(Task instructions): Copy out precisely the lines of the material that follows, beginning with the line containing "Image resolution: width=1188" and ending with its last line; exclude pictures.
□ □ □ □ □
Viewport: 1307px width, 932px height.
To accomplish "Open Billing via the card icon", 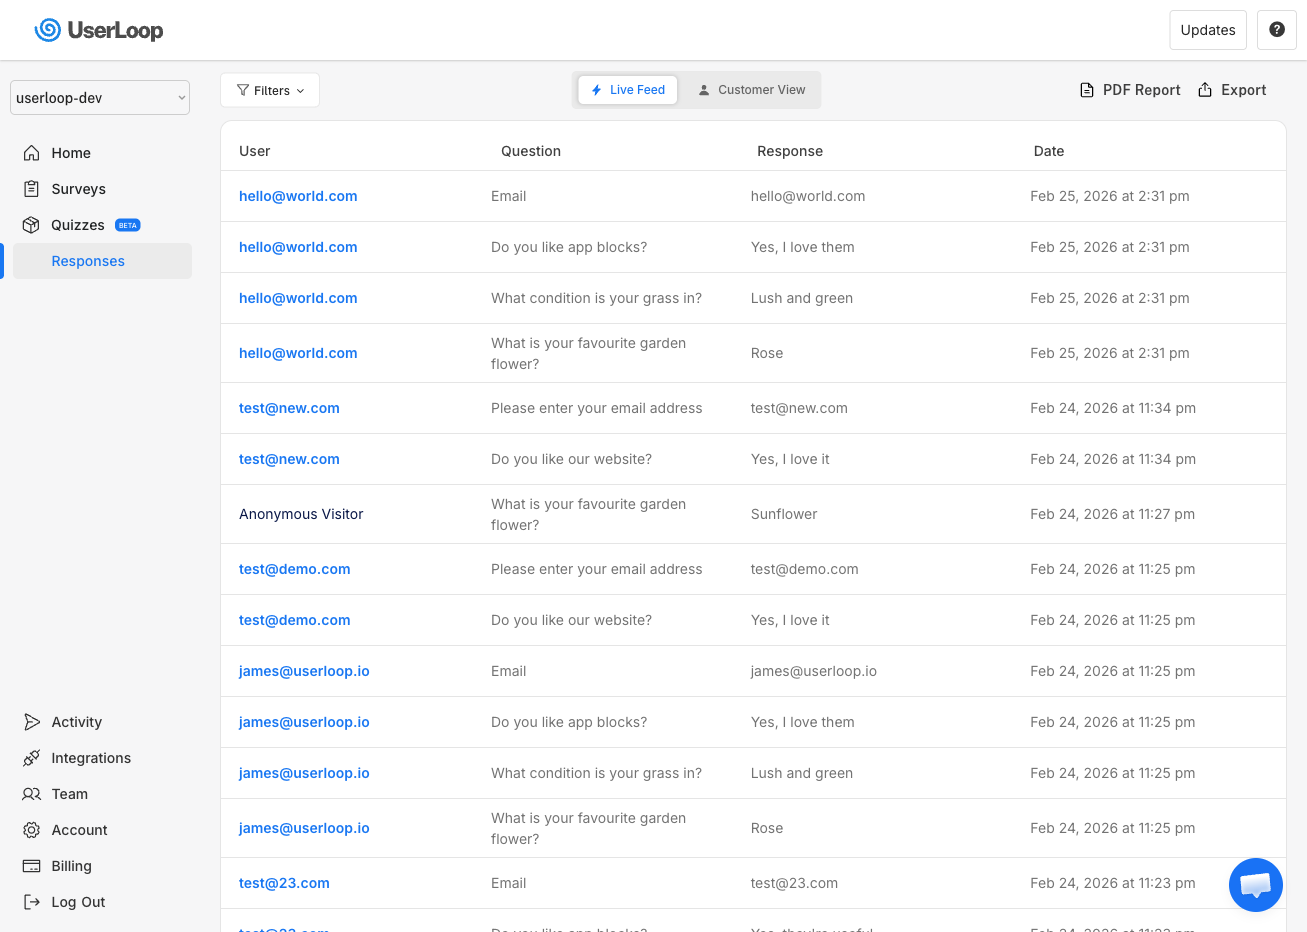I will click(33, 865).
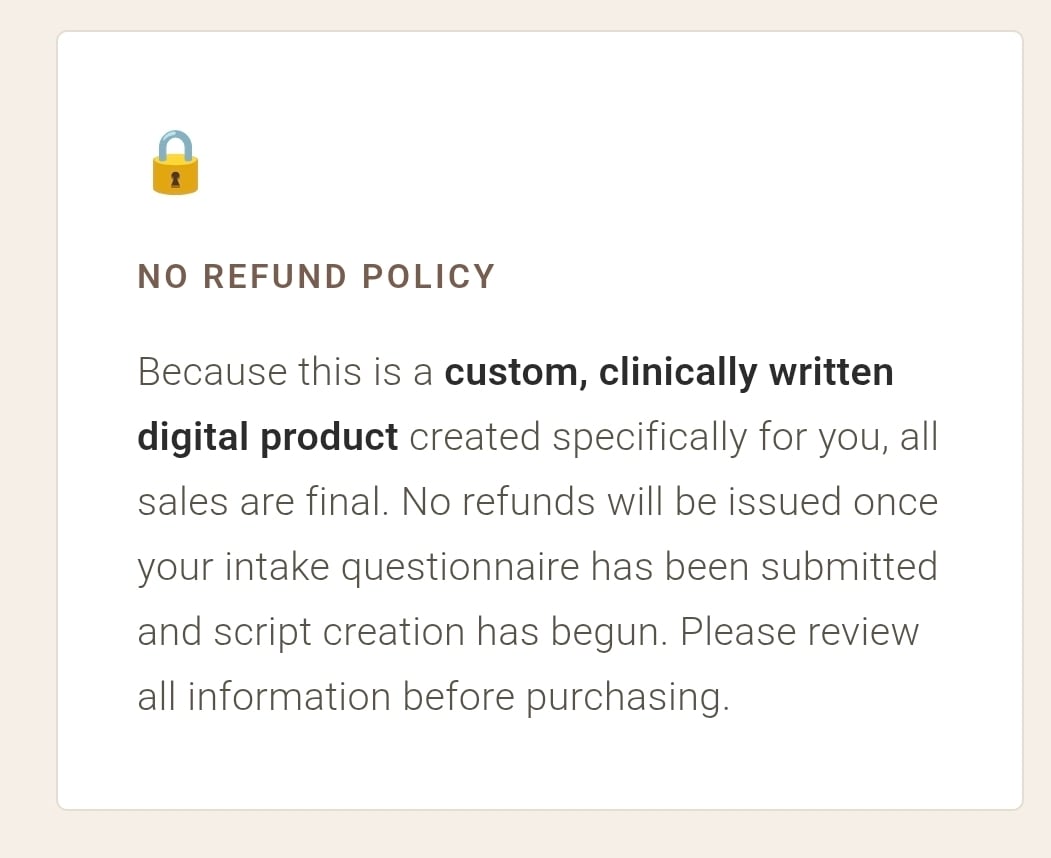This screenshot has height=858, width=1051.
Task: Click the word 'submitted'
Action: [x=849, y=567]
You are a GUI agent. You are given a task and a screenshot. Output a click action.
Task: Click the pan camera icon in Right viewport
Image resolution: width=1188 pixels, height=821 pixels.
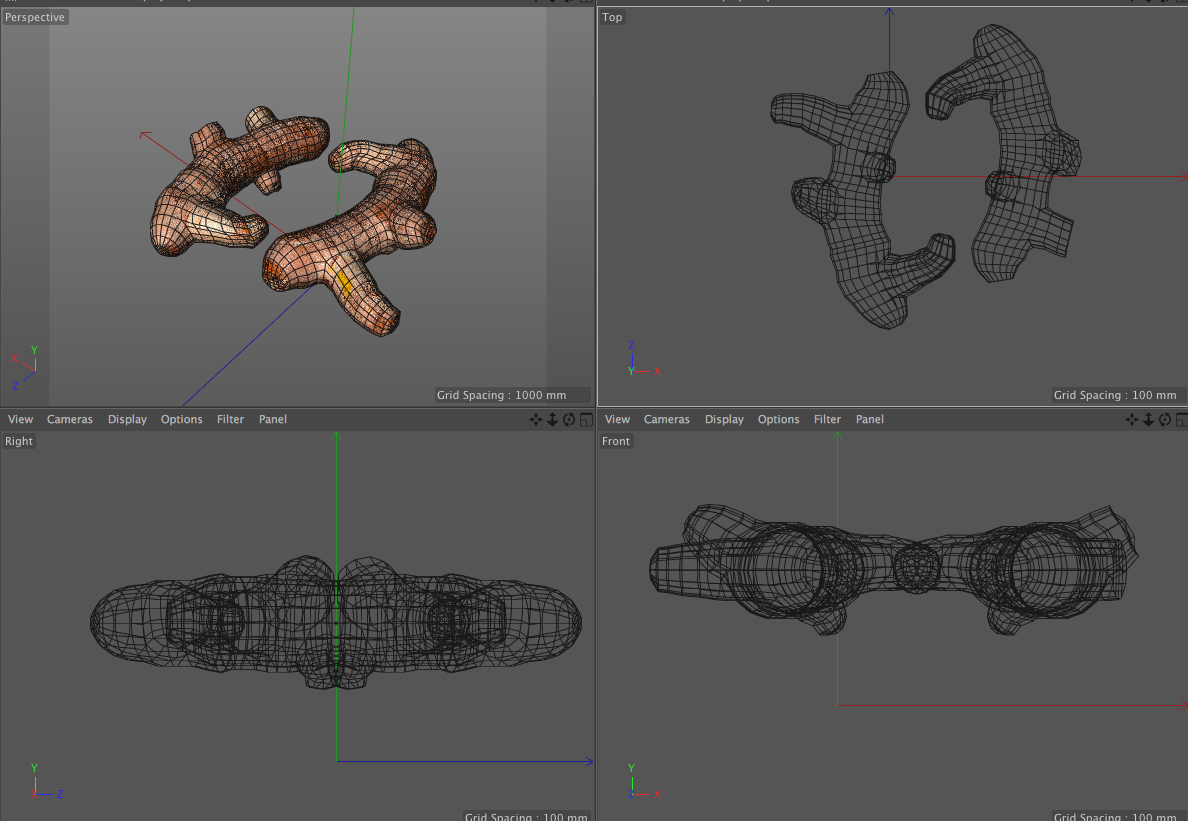click(536, 420)
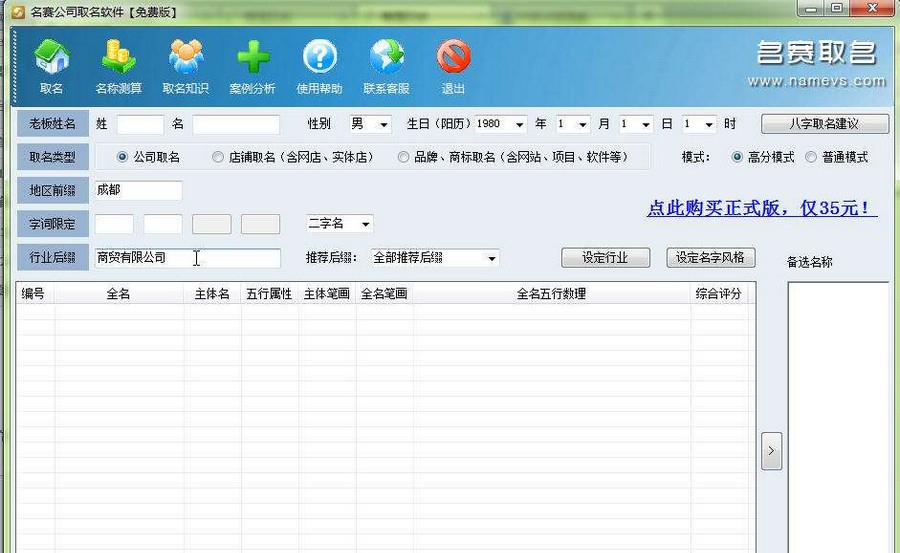Click the 案例分析 green plus icon
The width and height of the screenshot is (900, 553).
click(253, 58)
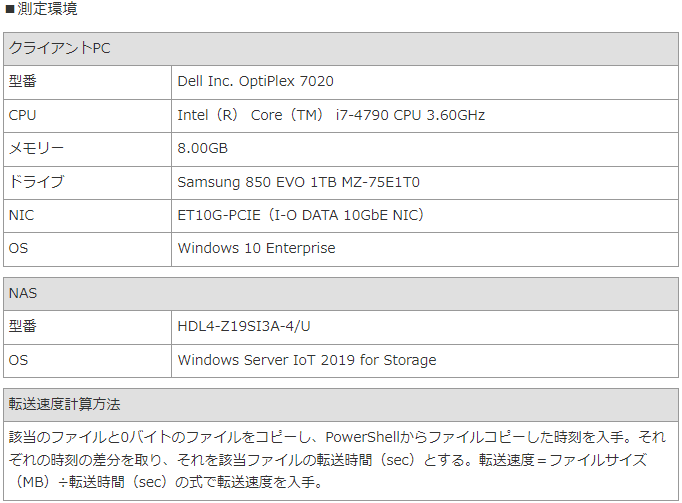Screen dimensions: 682x503
Task: Click the Dell Inc. OptiPlex 7020 cell
Action: click(x=425, y=82)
□ □ □ □ □
(Answer):
Image resolution: width=1188 pixels, height=821 pixels.
click(536, 420)
Click the 案例分析 green plus icon
The width and height of the screenshot is (900, 553).
click(253, 58)
Screen dimensions: 682x503
Task: Click the Dell Inc. OptiPlex 7020 cell
Action: click(x=425, y=82)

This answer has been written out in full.